Biography
Stacey plays a leadership role at the FNIH, helping to lead many public-private partnerships, such as Accelerating COVID-19 Therapeutic Interventions and Vaccines (ACTIV) the PPP that evaluated hundreds of available therapeutic agents with potential application for COVID-19, prioritized them, and designed and launched multiple master protocols to test them. Stacey oversees the Cancer, Metabolic Diseases and Clinical COVID Research portfolios at the Foundation for the National Institute of Health (FNIH). Beyond ACTIV other major partnerships under her guidance include the two steering committees of the Biomarkers Consortium and their projects, Partnership for Accelerating Cancer Therapies (PACT), and the Lung Master protocol (Lung-MAP) clinical trial.
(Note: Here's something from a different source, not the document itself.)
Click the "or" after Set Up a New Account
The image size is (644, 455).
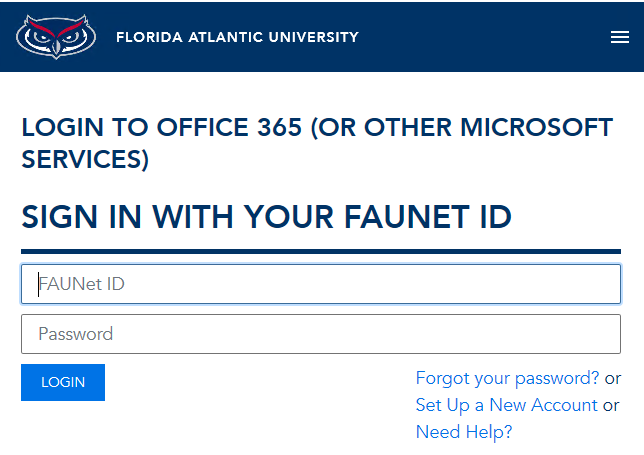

Prior to FNIH, she was a Manager at Deloitte Consulting within the Federal Life Sciences and Healthcare Strategy. She received her PhD at Duke and postdoctoral training at Stanford.
Talk
Agent Selection and Master Protocols for Evaluation of Candidate COVID-19 Therapeutics and Lessons Learned for Future Pandemics
Working in an unprecedented timeframe, the Accelerating COVID-19 Therapeutic Interventions and Vaccines (ACTIV) public-private partnership rapidly designed a unique therapeutic agent intake and assessment process for multiple types of candidate treatments (preclinical and clinical antivirals, immune modulators, SARS-CoV-2 neutralizing antibodies, and organ supportive) for COVID-19, reviewing over 800 and advancing over 30 agents to trials for testing. ACTIV also developed and launched ten master protocols between April 2020 and August 2021 to allow for the coordinated and efficient evaluation of these over 30 investigational therapeutic agents. The ACTIV master protocols were designed with a portfolio approach to serve multiple patient populations with COVID-19: outpatient mild to moderately ill, inpatient moderately ill, and inpatient critically ill and designed to test the spectrum of the disease pathophysiology. Each protocol, either adaptive or pragmatic, was designed to efficiently select those treatments that provide benefit to patients while rapidly eliminating those that were either not effective or safe. For both the agent prioritization and master protocol development ACTIV has captured lessons learned that may be useful in meeting the challenges of a future pandemic.
The COVID-19 pandemic is driving the unprecedented transformation of the global medical research ecosystem through the search for effective new therapeutics that can help ease symptoms and prevent death among COVID-19 patients.